▶ _Text_:
**********

Make a Cone from a Sector Calculator

Diagram showing how a cone is made from a circular sector - flat pattern development
Figure: A cone formed by joining the radii of a sector. The sector's radius s becomes the slant height of the cone.

To make a cone, start with a sector of central angle \(\theta\) and radius \(s\). Join points A and B, allowing point O to move upward until OA and OB coincide. The sector radius \(s\) equals the slant height of the finished cone.

Cone Dimensions to Sector

Enter base radius and height to get the flat pattern layout dimensions

Cone Geometry
-- degrees
-- cm

Results rounded to 2 decimal places. All inputs must be positive.

**********

▶ _Supplied data_:
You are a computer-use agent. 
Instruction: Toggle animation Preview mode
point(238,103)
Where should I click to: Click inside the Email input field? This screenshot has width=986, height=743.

**********

▶ _Exercises to complete_:
[1] In the cone-from-sector text, what does the sector radius s become in the finished cone?
[2] List every lettered point named in the cone-from-sector text.
[3] Write the next part of the cone-from-sector calculator text, picking up after its final sentence.

▶ _Expected responses_:
[1] The slant height of the cone.

[2] A, B, O

[3]
Mathematical Formulas

For a cone with base radius \(r\) and height \(h\):

1. Slant height (sector radius):

\[ s = \sqrt{r^2 + h^2} \]

2. Sector central angle (degrees):

\[ \theta = 360^\circ \times \frac{r}{s} = \frac{360^\circ \cdot r}{\sqrt{r^2 + h^2}} \]

Derivation: The arc length of the sector (\(\theta s\)) equals the base circumference (\(2\pi r\)). Solving for \(\theta\) in radians and converting to degrees gives the formula above.

Worked Example

Example: r = 6 cm, h = 8 cm

Step 1 – Slant height:
\(s = \sqrt{6^2 + 8^2} = \sqrt{36 + 64} = \sqrt{100} = 10\,\text{cm}\)

Step 2 – Sector angle:
\(\theta = 360 \times \dfrac{6}{10} = 360 \times 0.6 = 216^{\circ}\)

Result: Cut a sector with radius \(10\,\text{cm}\) and central angle \(216^{\circ}\). When joined, this forms a cone of base radius \(6\,\text{cm}\) and height \(8\,\text{cm}\).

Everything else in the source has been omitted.